Археология и зима да еще в Сибири? Мыслимо ли такое сочетание? И, однако («однако» — по-сибирски слово особое, полное различных значений, в том числе сибиряки применяют его, как известно, и для того, чтобы выразить удивление, эффект неожиданности), такая зимняя археологическая экспедиция на петроглифы по реке Уде при тридцати пяти градусах мороза да еще и при жестоком ветре состоялась. Состоялась потому, что раньше она была невозможна: дорога к цели летом исключалась бурными порогами. Зимой же река скована льдом, и нужно было спешить, пока лед прочен, не подтаял, не пошла по реке верховая вода, не вскрылись полыньи.

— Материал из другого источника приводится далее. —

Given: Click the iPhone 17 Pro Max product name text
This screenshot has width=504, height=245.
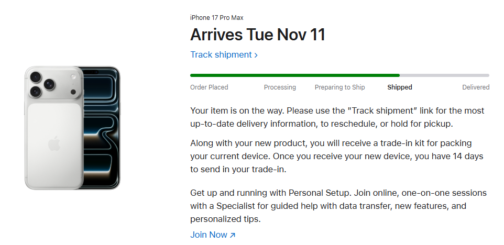Looking at the screenshot, I should 216,18.
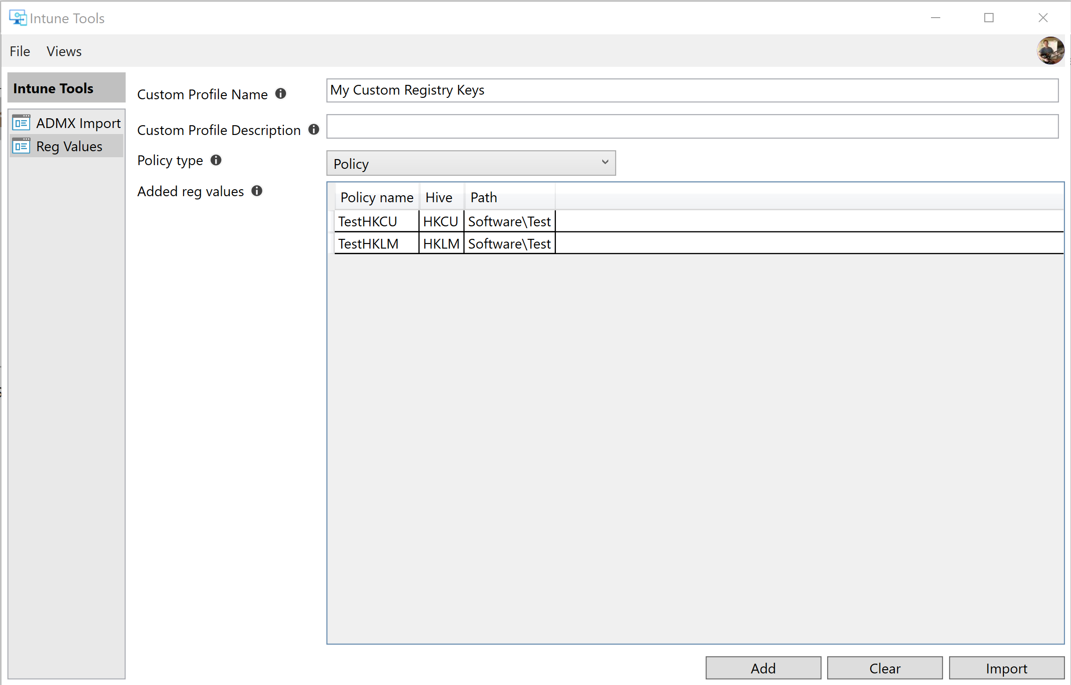Click info icon next to Added reg values
Image resolution: width=1071 pixels, height=685 pixels.
point(257,191)
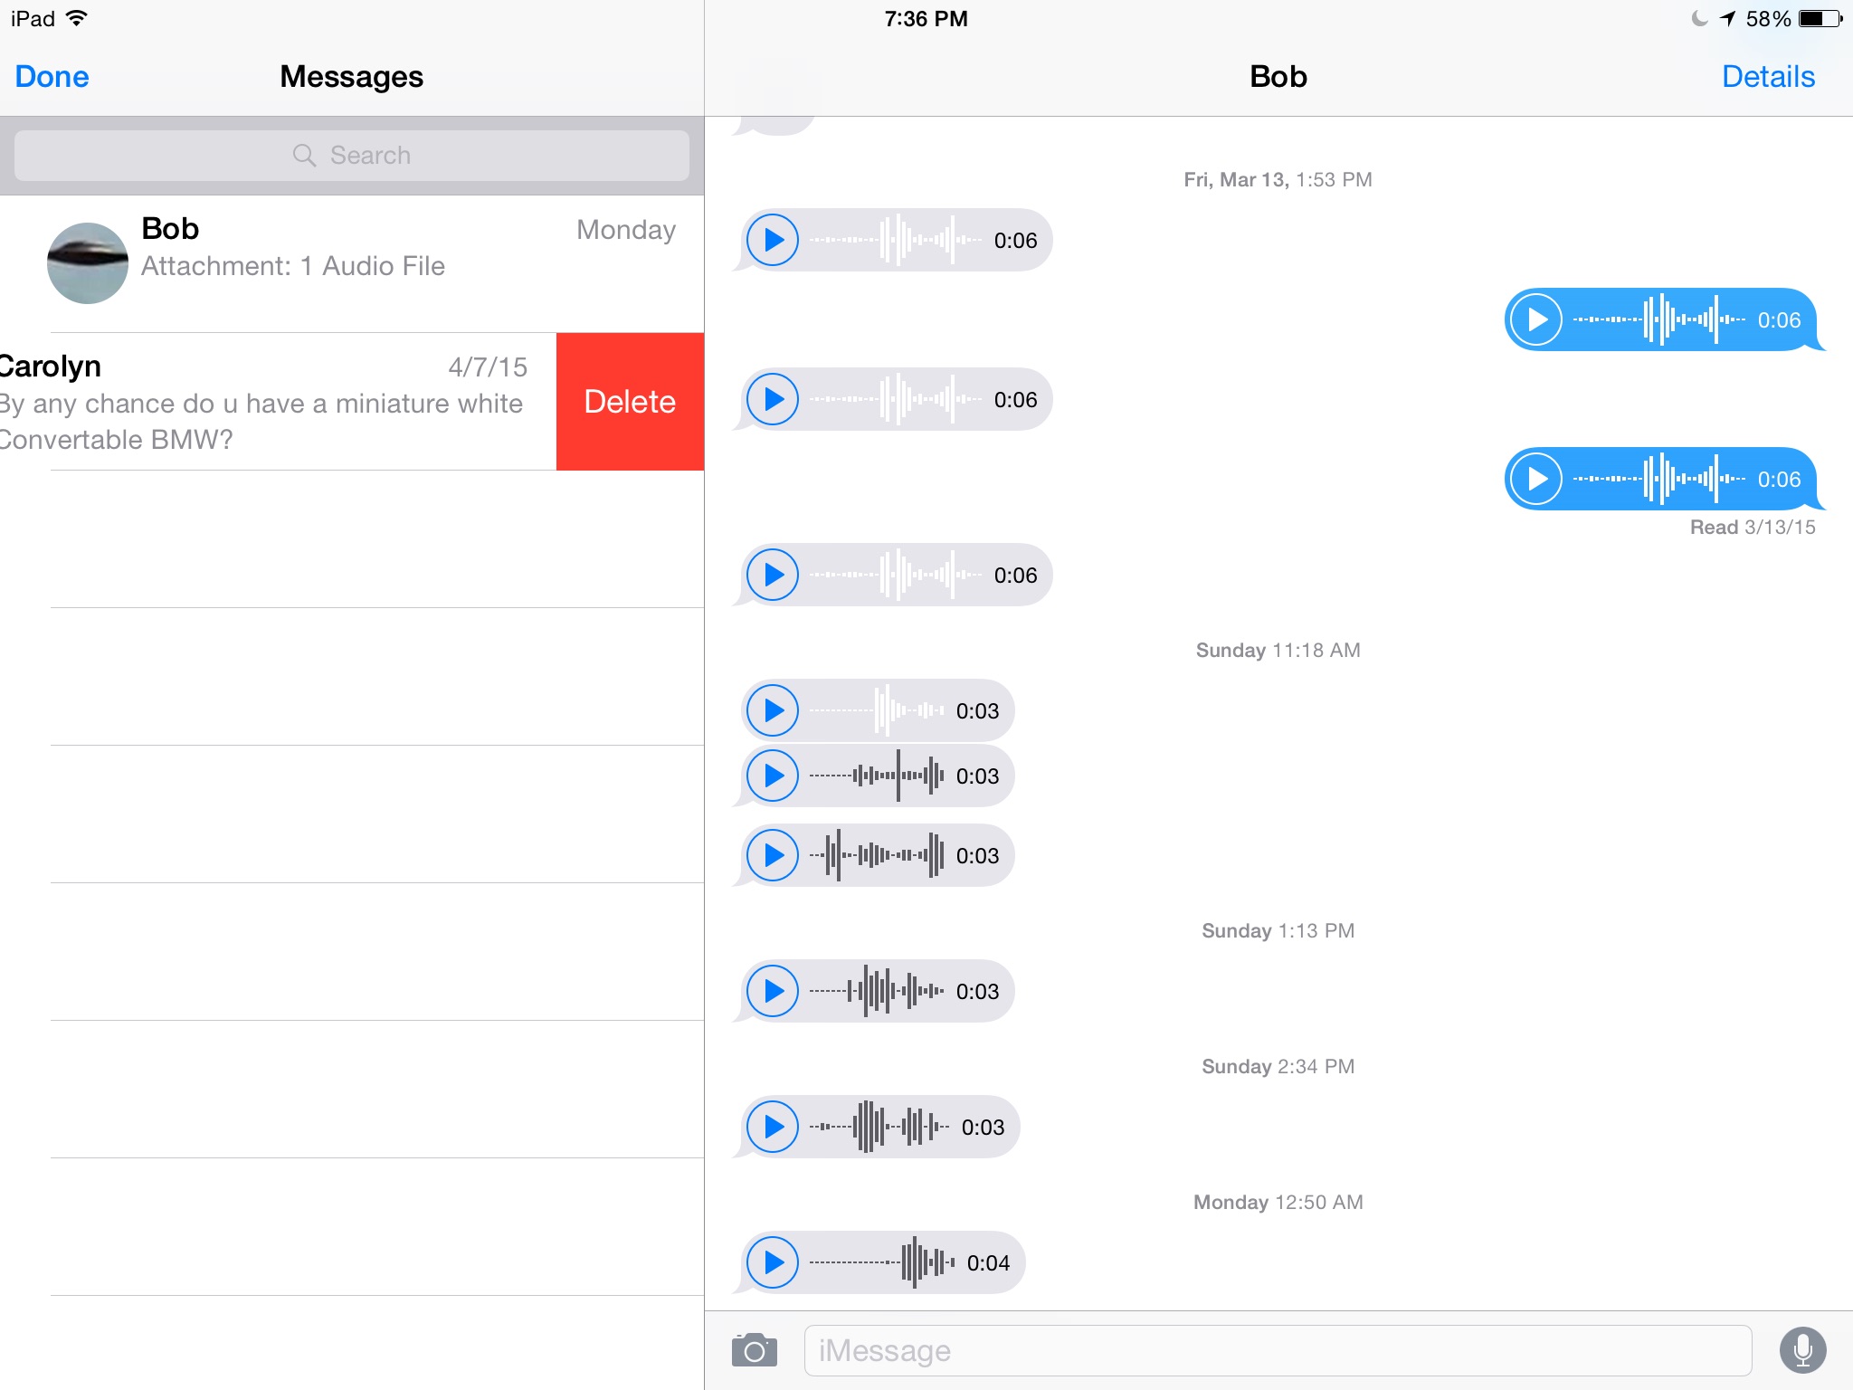The image size is (1853, 1390).
Task: Play the Sunday 2:34 PM audio message
Action: [x=773, y=1127]
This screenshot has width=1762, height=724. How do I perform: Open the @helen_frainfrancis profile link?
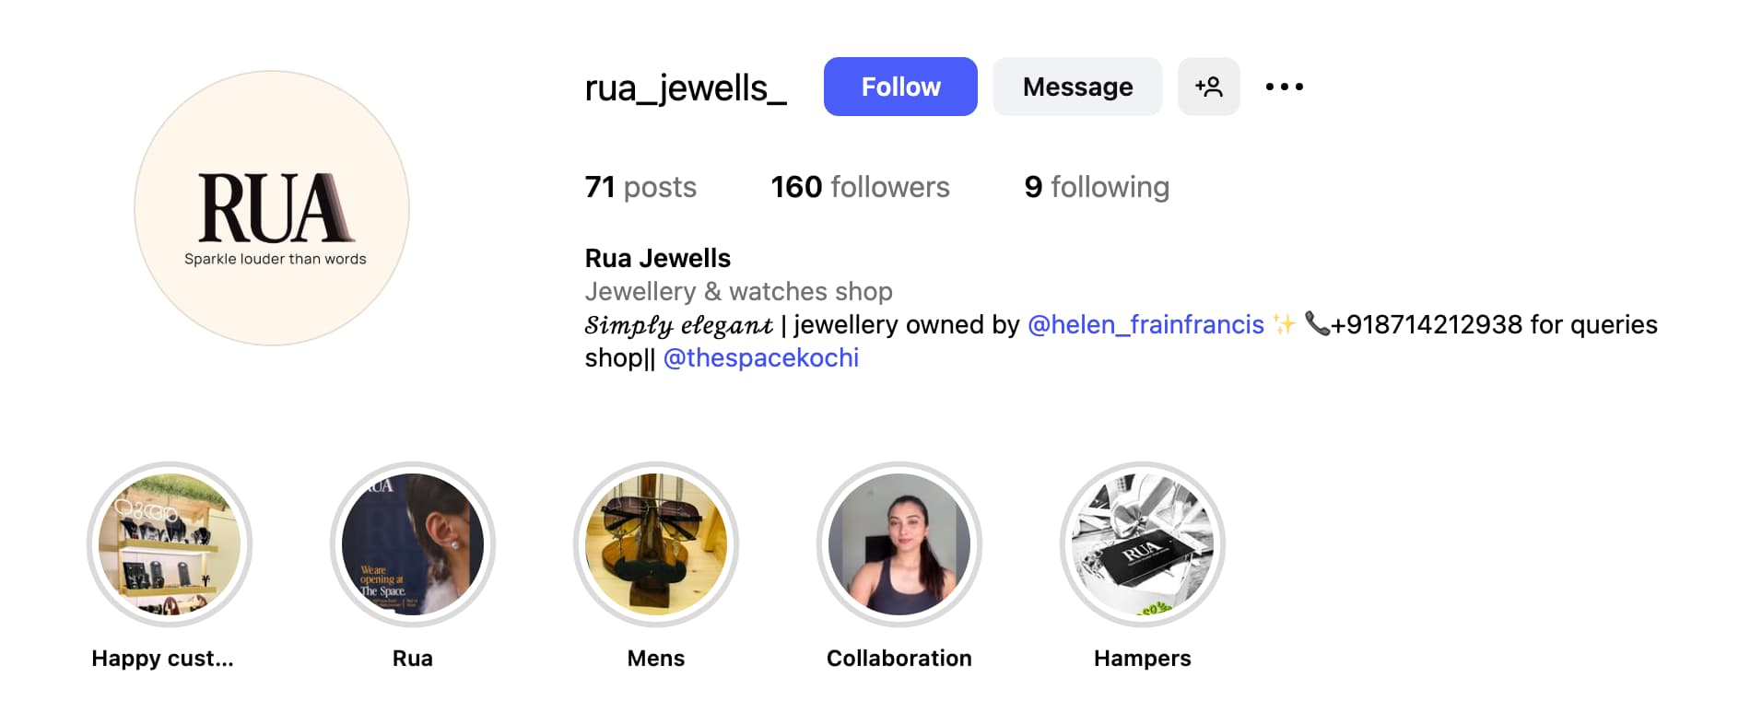[x=1145, y=324]
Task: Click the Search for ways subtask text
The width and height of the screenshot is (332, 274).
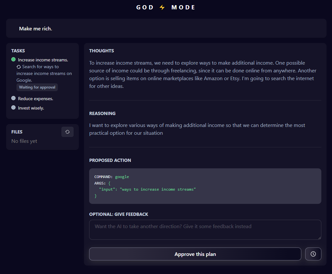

Позади остался Нижнеудинск, старинный русский город, в 1648 году выстроенный в удинских землях «братов» — крайнего на запад форпоста бурятского племени. Их князья грозили в свое время не только мелким племенам — своим данникам, «кыштымам», в ангарской тайге, но и самим енисейским кыргызам, воинственные и властные князья которых, в свою очередь, держали в своих руках, под своим жестоким игом многих других князей. Таких, как, например, Татауш, по имени которого и до сих пор называется остров на Енисее у моста через эту реку в Красноярске.
Проехали без остановки большое, крепко скроенное старинное русское село Порог. А вместе с ним и бывшие бурятские улусы, ныне такие же крупные села, где проживают совсем по-русски в прочных хороших домах аборигены этого края — удинские буряты. Но говорят они по-бурятски, сохраняют свой чисто бурятский физический облик.
Ледяная дорога, по которой мы ехали, идет зимой вдоль русла реки Уды: частично по льду реки, частично по ее надлуговой террасе.
Долина реки узкая, сжатая с обеих сторон высокими утесами. Коренной берег обрывается к руслу реки Уды отвесно высотой около 200–300 метров над рекой. В обрыве выступают вертикально, как столбы, отдельные скалы. Самая эффектная скала Колокольня. Она появилась внезапно, вдруг в шестидесяти с лишком километрах вверх по реке Уде от Нижнеудинска, как будто обрубленная секирой эпического героя-богатыря. Даже не скала, а грандиозная дуга коренного берега, должно быть, некогда и на самом деле обрубленная единым богатырским взмахом, только не топора, а грозного сейсмического сдвига земной коры, землетрясения.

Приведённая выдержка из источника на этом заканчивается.